Selected excerpt.
((

MatthewFrancis has asked for the wisdom of the Perl Monks concerning the following question:

Greetings Monks,

I have need to work with large, complex data structures (~ 100,000 rows, hashes of hashes etc.), and don't want to overload our Solaris Unix memory. I've heard about the Perl DBM, MLDBM etc, and thought these would be the answer to my problems. However, when i attempted to use the MLDBM (chosen because, per literature, it allows storage of complex data structures, direct modifications etc.) I found I couldn't use hash-like functions such as exists. Is there another commonly used/distributed DBM utility that allows this sort of thing? What would be considered the "industry standard" for this type of activity these days?

Thank you,
MatthewFrancis

Replies are listed 'Best First'.
Re: Perl DBM
by mirod (Canon) on Apr 13, 2004 at 15:07 UTC

    If your data can be modelled into tables a relational database, especially a lightweight one like SQLite, using DBI with DBD::SQLite, would probably be a good fit.

      Thanks for the reply...

      The quick answer is that we don't have access to a relational database for this project, unfortunately. However, thanks for the SQLite recommendation - I'd not heard of it before.

))

Dataset content.
((

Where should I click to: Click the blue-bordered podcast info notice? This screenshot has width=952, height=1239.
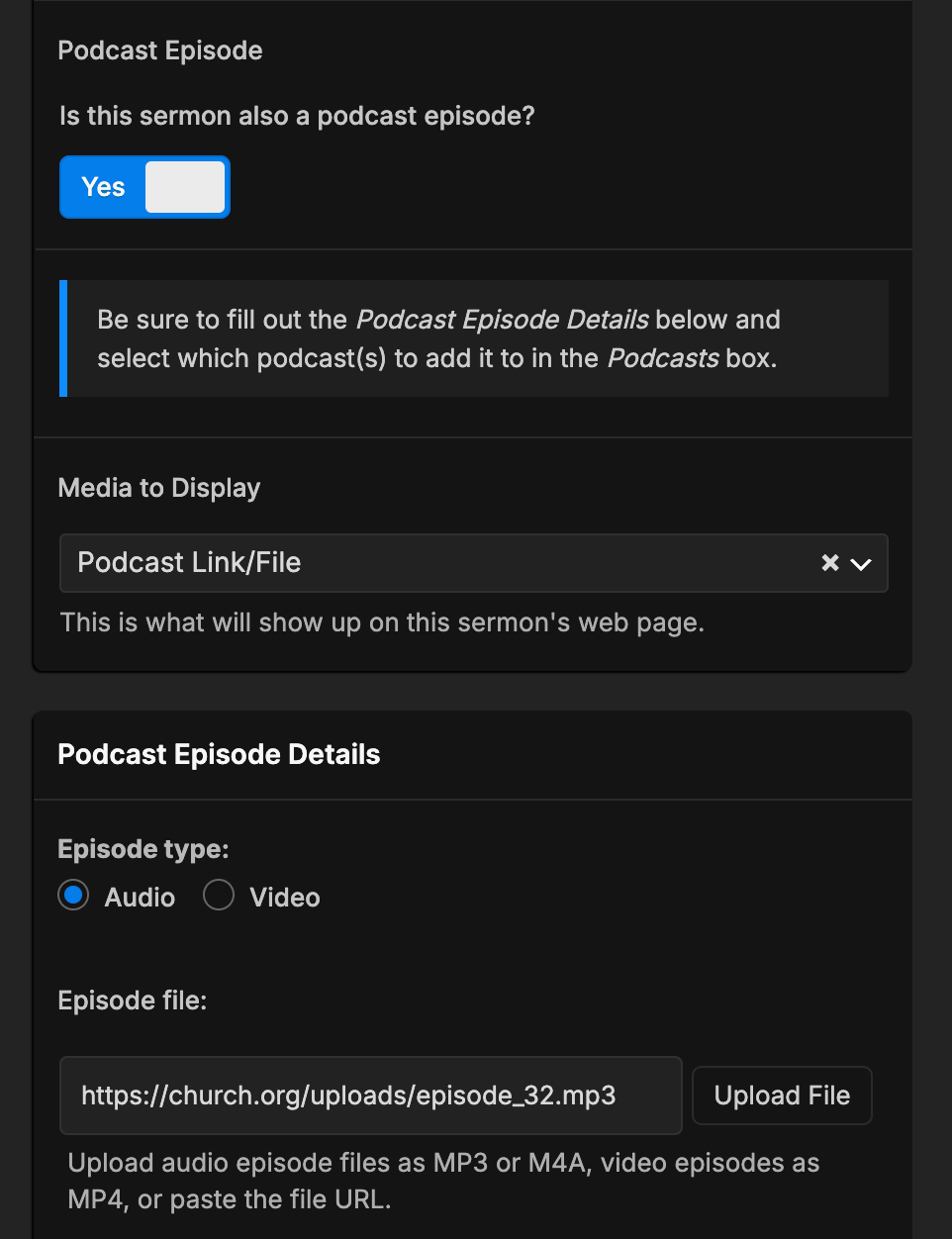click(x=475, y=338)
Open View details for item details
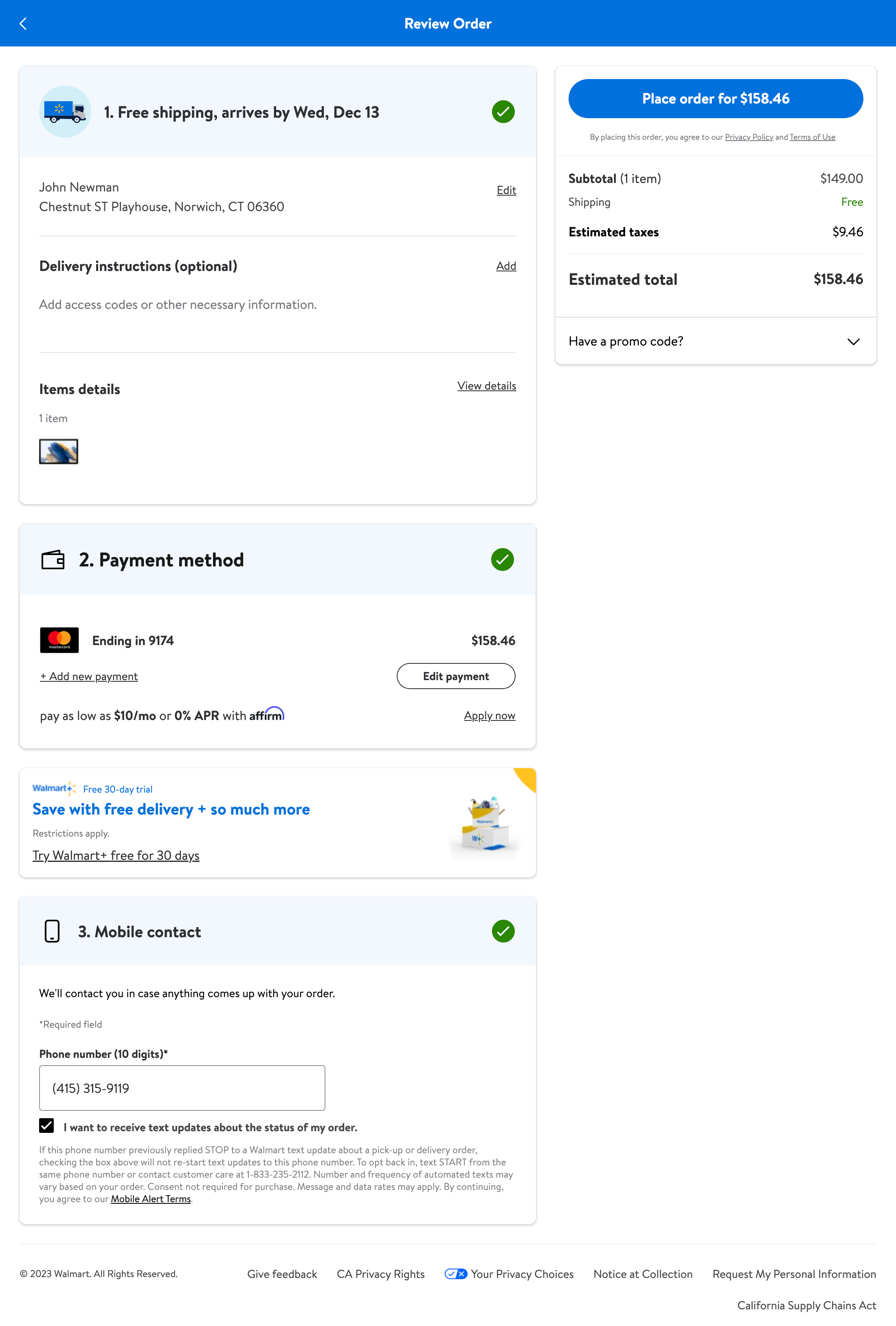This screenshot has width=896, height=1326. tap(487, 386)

))

Task list.
a) In the Perl DBM forum thread, translate this sentence into Spanish: "Is there another commonly used/distributed DBM utility that allows this sort of thing?"
b) Carry on the Perl DBM forum thread from its last line.

Responses per task.
a) ¿Existe otra utilidad DBM de uso o distribución común que permita este tipo de cosas?

b)
      Thanks again,
      MatthewFrancis
        we don't have access to a relational database for this project

        If you can install Perl modules than you can install SQLite. It comes bundled with DBD::SQLite. It is a simple C library, and the DB is a single file. Which means no daemon running, no port to open, no admin to do (access rights are the access rights to the file). From an admin point of view it is just like a flat file. Using it is (or at least should ;--) really be a low-level implementation decision.

      Fitting arbitrary complex data into a relational data may be hard. Very hard. Using MLDBM or similar (DBM::Deep looks interesting) is much easier. To the original questioner: are you using DB_File or GDBM_File as the database backend? The default SDBM_File has many drawbacks (limited record size, missing EXISTS is implemented only since 5.6.1).
        Thanks for the reply,

        I'm using things as follows:
        use SDBM_File; use MLDBM qw ( SDBM_File );
        Again, I'm a total newbie to DBM issues, so if there are better ways to to this I'd be grateful for some pointers.
        Thanks!!
        MatthewFrancis
Re: Perl DBM
by perrin (Chancellor) on Apr 13, 2004 at 17:05 UTC
    Actually exists() should work fine with all dbm files. They function like hashes. Can you give an example of the problem you're having?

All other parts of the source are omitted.